The Cardiac Arrhythmia Suppression Trial (CAST) was a randomized, placebo-controlled study that examined the effect of three antiarrhythmic drugs on patients with ventricular ectopy and nonsustained ventricular tachycardia after myocardial infarction. A preliminary report in 1989 announced that two arms of the trial, using flecainide and encainide, were stopped because of excess mortality in treated patients (see Journal Watch accession number 890818001). This report presents the final analysis of the data on the two drugs.

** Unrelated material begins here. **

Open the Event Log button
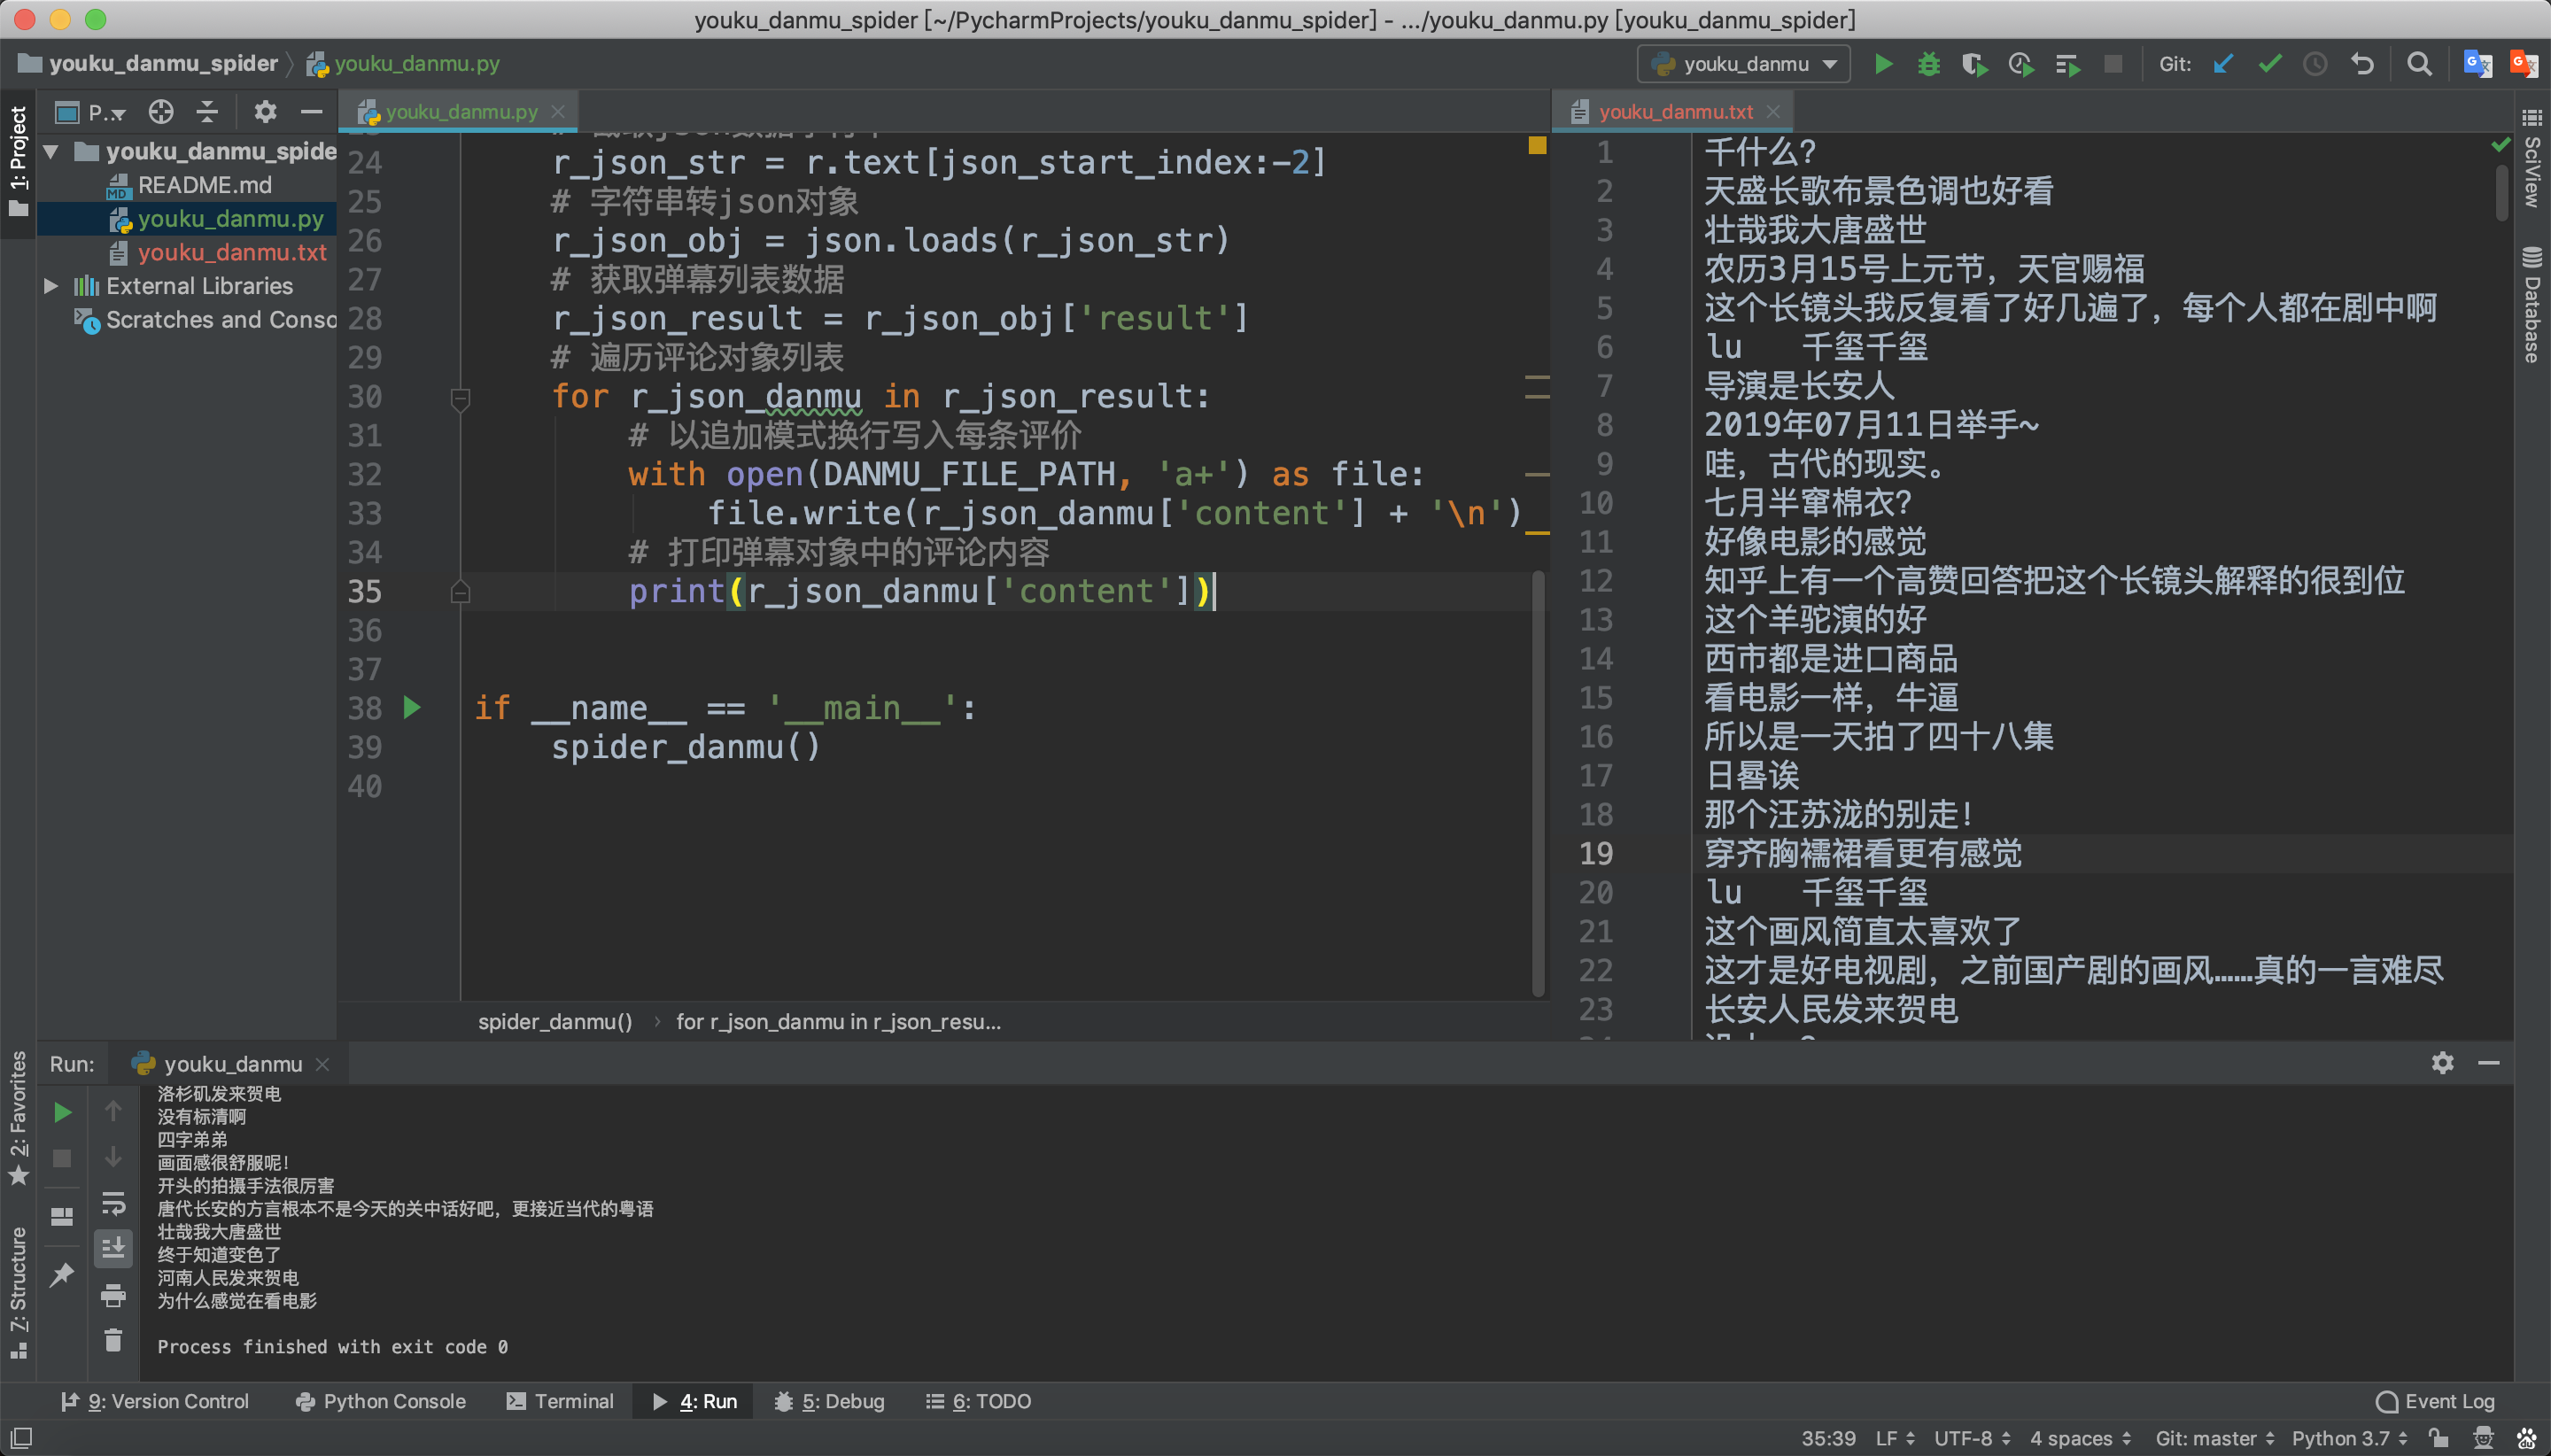This screenshot has height=1456, width=2551. (2436, 1401)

After a mean follow-up of 10 months, 63 of 755 patients receiving flecainide or encainide and 26 of 743 patients receiving placebo had died -- a highly significant difference. Two-thirds of the deaths were caused by arrhythmias, and about half of the remaining deaths were caused by acute MI. Surprisingly, however, patients taking active drugs did not have a higher rate of nonfatal endpoints during the study (e.g., ventricular tachycardia without arrest, recurrent MI, syncope, need for a pacemaker, etc.). Because of this discrepancy between fatal and nonfatal endpoints, the authors acknowledge that the exact mechanism of the increased mortality associated with flecainide and encainide remains unclear.
The third arm of the trial, comparing moricizine and placebo, is continuing under the designation CAST II.
Published in Journal Watch General Medicine March 22, 1991
Echt DS et al. Mortality and morbidity in patients receiving encainide, flecainide, or placebo: the Cardiac Arrhythmia Suppression Trial. N Engl J Med 1991 Mar 21 324 781-788.